Sydney, being the multi-talented kid that she is sang in the choir, played and in the band, and was among the graduates. We were very proud of her.

However, there are some really special parts of this graduation ceremony
that I love. These things remind me how blessed we are to have our kids
in a school where they are both academically and spiritually
challenged. One such tradition is that all of the kid's previous
teachers are invited to write up a special greeting to the class...
included in these greetings are special memories about the group of kids
and things that stood out to the teacher about this particular class.
Another tradition is that the kids get a chance to share memories from
their primary school years. Sometimes these are fun, silly memories.
Other times, they are more thoughtful memories of friends they've had to
say goodbye to along the way.
My absolute favorite grade 6 graduation tradition, though, is the
awarding of character awards to each student. In preparation for the
night, the teachers meet together to choose a character award for each
student. These character awards are qualities that are consistently
shown by that student. They are qualities that reflect God's work in the
life of that particular student. The teacher stands up, announces the
character trait, describes what it looks like in action, gives some
scripture verses that address this character trait and then announces
the name of the student who has been given this character award. Some
examples of character awards are loyalty, discernment, prayerfulness,
conscientiousness, and creativity. I had to laugh a bit when Sydney was
awarded her character award. I knew it was her as soon as her teacher
opened her mouth and announced what character award she was about to
give.... any guesses for a girl who is, in many ways, a lot like her
Because we often have to create our own fun here, the parents planned
some after grad events for the graduates. I was in charge of organizing
all of these events, but it really was a group effort. It was a full
night for the kids and their families.
Once the grad ceremony finished, we headed over to the primary school
where we had a reception for the grads and their families-- you know,
finger foods, punch, chatting, and about 200 cupcakes in a variety of
flavors (the cupcakes were my idea and they turned out to be a bit hit!).
Once everyone had their fill, we did some Australian Bush Dancing.
(Think Square dancing, but more fun!).

Next, the grads said goodbye their parents and began an epic game of capture the flag all around the primary school grounds (by this time it was 10:30 pm and POURING rain). As you can imagine, they had a BLAST.

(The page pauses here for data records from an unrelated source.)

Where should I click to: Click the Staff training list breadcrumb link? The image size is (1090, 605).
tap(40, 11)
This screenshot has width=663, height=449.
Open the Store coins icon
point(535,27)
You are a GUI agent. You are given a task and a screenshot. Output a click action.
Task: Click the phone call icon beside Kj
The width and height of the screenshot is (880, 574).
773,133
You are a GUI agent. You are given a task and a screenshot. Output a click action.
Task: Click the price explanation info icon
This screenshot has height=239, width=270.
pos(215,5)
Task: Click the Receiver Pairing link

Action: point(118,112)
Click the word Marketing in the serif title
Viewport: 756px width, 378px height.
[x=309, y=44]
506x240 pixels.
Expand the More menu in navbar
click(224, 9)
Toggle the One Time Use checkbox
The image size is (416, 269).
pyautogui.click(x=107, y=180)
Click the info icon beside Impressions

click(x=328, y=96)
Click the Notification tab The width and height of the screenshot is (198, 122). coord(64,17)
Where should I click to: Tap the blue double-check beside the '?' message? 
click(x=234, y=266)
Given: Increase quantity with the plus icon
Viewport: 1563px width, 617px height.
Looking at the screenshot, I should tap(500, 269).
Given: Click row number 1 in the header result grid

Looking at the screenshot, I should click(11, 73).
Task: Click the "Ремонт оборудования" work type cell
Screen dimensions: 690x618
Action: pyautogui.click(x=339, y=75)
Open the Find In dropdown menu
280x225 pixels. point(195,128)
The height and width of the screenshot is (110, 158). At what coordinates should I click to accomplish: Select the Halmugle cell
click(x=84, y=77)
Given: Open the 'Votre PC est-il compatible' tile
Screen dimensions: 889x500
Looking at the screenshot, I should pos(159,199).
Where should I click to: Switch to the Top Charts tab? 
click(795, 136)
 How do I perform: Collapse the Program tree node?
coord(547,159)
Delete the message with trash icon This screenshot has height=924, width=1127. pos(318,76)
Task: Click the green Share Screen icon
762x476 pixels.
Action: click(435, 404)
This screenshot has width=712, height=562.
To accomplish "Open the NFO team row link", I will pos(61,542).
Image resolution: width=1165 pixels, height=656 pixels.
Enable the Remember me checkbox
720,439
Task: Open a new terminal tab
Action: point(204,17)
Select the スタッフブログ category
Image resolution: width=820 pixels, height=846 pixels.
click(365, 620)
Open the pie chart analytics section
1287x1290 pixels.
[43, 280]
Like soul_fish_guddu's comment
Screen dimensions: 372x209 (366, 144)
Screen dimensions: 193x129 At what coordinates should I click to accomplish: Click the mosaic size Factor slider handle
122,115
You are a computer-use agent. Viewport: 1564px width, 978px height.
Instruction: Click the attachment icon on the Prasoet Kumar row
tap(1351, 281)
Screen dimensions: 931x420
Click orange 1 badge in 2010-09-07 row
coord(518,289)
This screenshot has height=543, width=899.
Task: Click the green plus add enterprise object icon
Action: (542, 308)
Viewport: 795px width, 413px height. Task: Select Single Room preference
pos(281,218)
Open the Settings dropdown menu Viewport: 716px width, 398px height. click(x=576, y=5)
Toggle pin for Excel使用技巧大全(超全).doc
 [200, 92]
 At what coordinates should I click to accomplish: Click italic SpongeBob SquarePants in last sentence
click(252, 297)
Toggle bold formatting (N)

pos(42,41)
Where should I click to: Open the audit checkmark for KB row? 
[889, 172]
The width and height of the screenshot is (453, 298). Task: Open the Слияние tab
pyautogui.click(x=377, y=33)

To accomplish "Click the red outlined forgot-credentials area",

Finally we wrapped up the night with a quick bonfire (beacuse of the rain) and finally rides home at around 11:45 pm

What a fun but exhausting night!

And the character award of CREATIVITY goes to Sydney Owens! (just in case you didn't already guess it!)
All dressed up and ready to graduate!

The "cupcake" table.  We made about 200 cupcakes in 6 different varieties.  They were a lot of fun to make and a big hit at the reception!